第10話、知られざる過去

 フルート、2本。 ピッコロもあるが、総タンポ交換が必要。

 クラリネット、3本。 内、2本は、組み立て中。

 1本は、最近、ネットオークションで、杏子が8千円で購入したもの。

 テナーサックス、1本。 バリトンサックス、1本。 これは、最低音が出にくい。

 トランペット、4本。 内、1本は3番ピストンの上がりが悪い。

 トロンボーン、3本。 内、1本はテナー。 しかも、細管。

 フレンチホルン、3本。 内、フルダブルは2本。 1本はF管。

 ユーフォニウム、1本。 しかし、フロントアクションのもの。

 チューバ、1本。 ロータリーではあるが、3・4番ロータリーが動作不良。

 更には、1番管が、激しく陥没。


 ・・整備し、使えそうな空いている楽器は、これだけである。 あとは、修理に出さないと手に負えない。

 特管としては、オーボエやファゴット、バスクラもあるが、リードが無い。 おそらく、本体の音出しも、不能な状態であると判断される。


 パーカッションに至っては、まともに使えそうなのは、スネア2台とバスドラムくらいだ。

 ティンパニも、ペダル式のS・M・L、手締め式のLLが1台、とスタンダードな4台があるが、ヘッドのリム部が擦り切れていたり、ヘッド打面に凹跡がある。

 ヘッド全体が伸び切っているらしく、ペダル式のモデルに関しては、フットペダルが踏み込めない。 ヘッドの締め過ぎでペダルが固定出来ず、戻って来てしまう状態だ。 ヘッド交換が必要である。


 鍵盤類の損傷は、それほど酷くはないが、スタンド系統の溶接がはずれており、立てる事が出来ない。

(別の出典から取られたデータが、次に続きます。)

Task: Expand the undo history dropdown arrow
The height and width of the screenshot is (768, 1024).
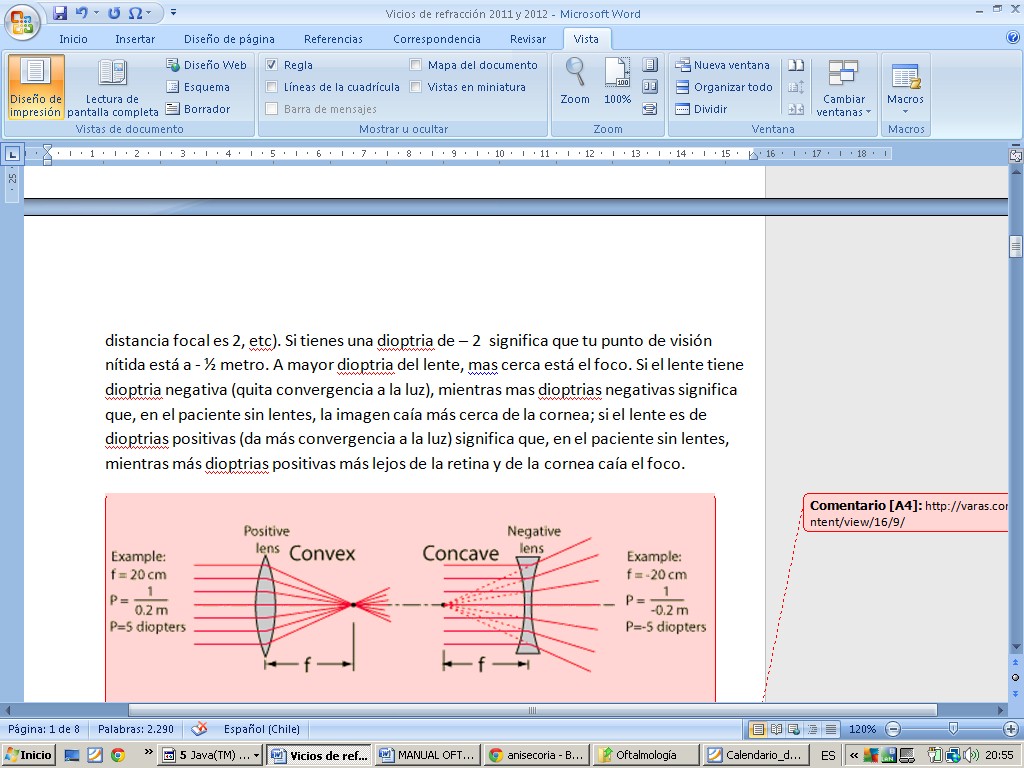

 マリンバは無く、グロッケン、シロフォン、ビブラフォンの3台。


 組みシンバルは、18インチが出て来たが、センターホールにトリムが無く、どうやらドラムセットのものに、無理やり手皮を付けたものらしい。

 ジルジャンのシンフォニックトーンがあったはずなのに、どこへ行ってしまったのか・・・ 確か、サスペンド用に、イスタンブールの18インチ・ライドも購入したはずなのだが、それも無い・・・


 杏子は、リストアップした各パートの編成を見て、ため息をついた。

( 修理代、モーレツにかかるなあ・・ 今、稼動出来る楽器は、これだけか。 高井さんと少しずつ直していっても、部品は仕入れなきゃならないし。 工具の要る修理は、やっぱり楽器屋さんに出すしかないわね・・・ )

 今日から打楽器小物と、ドラムセットの整備だ。

 パーカッションは、2人しかいない。 必然的にポップス中心の演奏機会が多くなる事だろう。 そうなれば、ドラムセットの使用頻度が高くなる。 合奏室の片隅に、てんでバラバラに置いてあるドラムセットを、後方の中央にセットし、キチンと組み直す必要がある。

「 ・・よしっ、今日も労働だ 」

 楽器リストの紙を折りたたむと、杏子は自分に言い聞かせるように、独り言を言った。


 部室の前まで来ると、中から数人の声が聞こえる。 最近、出席率が格段に良くなった。 もっとも、活動と言っても、片付けや整理ばかりなのだが、みんな楽しそうにやっている。 今日も、もう何人か来ているようだ。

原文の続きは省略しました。